THE READER

The reader, if he existed, would be this entity: a person, viewed from behind, hunched at a desk under a powerful lamp, mostly unmoving, with or without glasses, with or without eyes, head visible or invisible. With a ruled notebook on the desk in front of him, he fills line after line with a rapid hand, nimbly leafing through the pages until, finished at last, he rests his brow on the filled notebook; a deep sigh, saying that nothing can extinguish what has once been written. — Night fell long ago with all its blue weight, it’s summer, a late summer in a late century, the window’s ajar and moths have flown in, hurling themselves with audible clinks against the glass of the lightbulb. — All the while the reader hunches over the open book, who knows if he’s reading, he’s never turned a page, he might have fallen asleep, or he’s the still-seated shadow of the man who rose from the chair; the black and white pages shimmer through his colors.
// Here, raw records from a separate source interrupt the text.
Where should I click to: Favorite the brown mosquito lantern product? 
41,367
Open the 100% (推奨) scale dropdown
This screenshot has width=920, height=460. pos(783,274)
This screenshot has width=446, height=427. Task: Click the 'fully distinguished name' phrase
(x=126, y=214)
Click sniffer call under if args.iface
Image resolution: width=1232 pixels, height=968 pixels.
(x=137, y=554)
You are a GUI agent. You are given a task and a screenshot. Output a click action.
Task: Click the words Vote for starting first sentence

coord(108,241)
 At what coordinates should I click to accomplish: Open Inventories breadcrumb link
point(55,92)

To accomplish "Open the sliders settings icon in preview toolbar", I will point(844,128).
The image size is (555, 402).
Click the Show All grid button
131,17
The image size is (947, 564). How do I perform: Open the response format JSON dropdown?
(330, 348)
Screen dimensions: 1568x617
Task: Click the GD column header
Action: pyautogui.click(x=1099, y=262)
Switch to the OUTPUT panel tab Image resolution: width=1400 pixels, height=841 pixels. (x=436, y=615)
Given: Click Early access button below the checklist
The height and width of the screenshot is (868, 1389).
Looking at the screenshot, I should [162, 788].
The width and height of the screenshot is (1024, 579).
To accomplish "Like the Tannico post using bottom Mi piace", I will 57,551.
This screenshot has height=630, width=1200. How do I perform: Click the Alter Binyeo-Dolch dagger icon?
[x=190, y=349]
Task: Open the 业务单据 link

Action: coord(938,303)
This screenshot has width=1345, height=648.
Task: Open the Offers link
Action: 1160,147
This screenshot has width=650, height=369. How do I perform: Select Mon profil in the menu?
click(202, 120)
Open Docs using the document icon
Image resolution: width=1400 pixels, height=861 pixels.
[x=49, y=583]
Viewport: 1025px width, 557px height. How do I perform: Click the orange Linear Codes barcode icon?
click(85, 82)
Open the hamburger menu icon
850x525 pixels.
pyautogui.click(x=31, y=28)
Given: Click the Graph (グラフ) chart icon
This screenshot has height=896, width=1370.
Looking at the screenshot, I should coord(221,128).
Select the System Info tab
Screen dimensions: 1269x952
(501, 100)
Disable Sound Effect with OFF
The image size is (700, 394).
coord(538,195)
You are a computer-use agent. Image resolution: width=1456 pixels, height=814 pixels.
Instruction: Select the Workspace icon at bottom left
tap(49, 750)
If he were the reader, he’d sit broken at the desk with hands that have slipped from its surface, with frail drooping shoulders, hair falling over his glasses. Yet from every word in the host of hieroglyphs filling the pages, a voice would seem to whisper urgently to wake the reader. — Who, if not he, insofar as he existed, would wish for the end of the night to come; it’s as though the lamp were losing power, darkness creeping in through its wires. — And the reader hunches over the book, his hand leafing, leafing through the pages. Calmly at first, waiting patiently a while between each pair of pages, then more impatient, leafing faster, faster, page after page he turns, with a pale face full of wrath and fear, with clenched fists frenziedly turning whole sheaves of pages, with his shoulders, with his lowered head, nearly wailing, he thrusts and shoves and forces aside the white pages mounting to walls, but not a word, not one letter does he find on the empty sheets. — If the reader existed, with just his eyes, no, with fire and sword, with just his mouth he’d spew all his words into the empty book. Inextinguishable, down to the sigh that crowns the work’s completion at last with liberation.